# Exercise data
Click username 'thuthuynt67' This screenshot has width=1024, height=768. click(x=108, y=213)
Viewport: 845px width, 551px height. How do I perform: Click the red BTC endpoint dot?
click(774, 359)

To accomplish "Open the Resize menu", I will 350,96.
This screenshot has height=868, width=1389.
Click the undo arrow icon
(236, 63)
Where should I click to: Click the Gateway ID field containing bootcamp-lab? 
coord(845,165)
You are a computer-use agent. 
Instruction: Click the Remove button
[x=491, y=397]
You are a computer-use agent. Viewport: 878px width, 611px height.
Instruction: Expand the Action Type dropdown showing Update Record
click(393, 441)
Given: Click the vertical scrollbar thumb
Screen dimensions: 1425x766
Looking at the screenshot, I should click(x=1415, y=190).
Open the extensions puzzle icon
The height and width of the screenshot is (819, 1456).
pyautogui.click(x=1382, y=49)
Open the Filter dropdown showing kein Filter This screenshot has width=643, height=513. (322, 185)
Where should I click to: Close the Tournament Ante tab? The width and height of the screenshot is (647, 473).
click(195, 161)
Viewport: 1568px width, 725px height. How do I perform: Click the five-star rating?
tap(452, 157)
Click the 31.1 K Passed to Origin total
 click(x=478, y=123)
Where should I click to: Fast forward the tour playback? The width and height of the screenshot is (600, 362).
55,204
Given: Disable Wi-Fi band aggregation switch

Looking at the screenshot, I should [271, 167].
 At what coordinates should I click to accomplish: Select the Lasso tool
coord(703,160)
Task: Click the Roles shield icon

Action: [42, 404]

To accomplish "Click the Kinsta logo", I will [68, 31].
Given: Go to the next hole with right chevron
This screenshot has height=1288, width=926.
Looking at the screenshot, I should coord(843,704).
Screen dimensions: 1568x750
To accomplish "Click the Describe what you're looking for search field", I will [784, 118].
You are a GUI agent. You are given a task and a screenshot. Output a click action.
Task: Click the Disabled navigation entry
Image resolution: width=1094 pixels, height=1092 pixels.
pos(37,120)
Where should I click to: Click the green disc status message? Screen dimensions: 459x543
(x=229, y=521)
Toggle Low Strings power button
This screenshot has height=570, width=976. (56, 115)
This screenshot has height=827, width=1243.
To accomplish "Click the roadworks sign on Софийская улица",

# Action item
Please copy, without any change, the lines of the material from the first through the one containing "This screenshot has height=868, width=1389.". Write nothing else.

# Task result
Click username 'thuthuynt67' This screenshot has width=1024, height=768. click(x=108, y=213)
Viewport: 845px width, 551px height. How do I perform: Click the red BTC endpoint dot?
click(774, 359)

To accomplish "Open the Resize menu", I will 350,96.
This screenshot has height=868, width=1389.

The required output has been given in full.